Ao ingressar no curso, o aluno recebia uma carta de boas-vindas. "A Polícia do Exército lhe dá boas-vindas e com prazer o inclui em nossa família." O papel com timbre do Exército e brasão da República citava passagem do livro Guerra de Guerrilhas, de Ernesto Che Guevara, sobre a disciplina guerrilheira. Ao recém-incorporado sargento J.W.P., ele prometia soldo de R$ 4 mil após seis meses de treinamento. "O Brasil conta com você", dizia o ofício.
O tenente, segundo os alunos, oferecia maconha aos alunos. Ele levava uma bandeira do Brasil para os acampamentos e dizia conseguir as fardas no quartel do Curso Preparatório de Oficiais da Reserva (CPOR), em Santana, na zona norte de São Paulo. "Para as vítimas, ele desempenhava bem o papel", disse o delegado Arly Antonio Reginaldo, do Departamento de Investigações sobre o Crime Organizado (Deic).
Houve um aluno que tatuou no braço a frase "Deus cria a PE mata", referindo-se à Polícia do Exército. Um outro foi convencido a entregar um Peugeot 206 para pagar pelas aulas. Além de Paranapiacaba, o falso tenente usava o sítio de um aluno no interior do Estado. Ali foram dadas aulas de tiro e marcha. "A gente rastejava e ficava horas na água. Um dia, era mais de oito da noite, e a gente ainda estava ralando", afirmou G.C.S..
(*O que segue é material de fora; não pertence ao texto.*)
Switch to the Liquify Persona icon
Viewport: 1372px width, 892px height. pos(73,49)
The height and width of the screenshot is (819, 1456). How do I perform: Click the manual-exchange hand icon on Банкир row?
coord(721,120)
Jovens de 18 a 25 anos, da periferia da zona norte, eram as vítimas. Houve quem gastasse o que não tinha para fazer o curso. É o caso de J.W.P., que pegou com a mãe o dinheiro que ela ia usar na reforma da casa para pagar "o tenente Fernandes". A polícia deve apurar agora os crimes de estelionato e falsificação de documento, mas descarta que Fernandes quisesse montar uma milícia.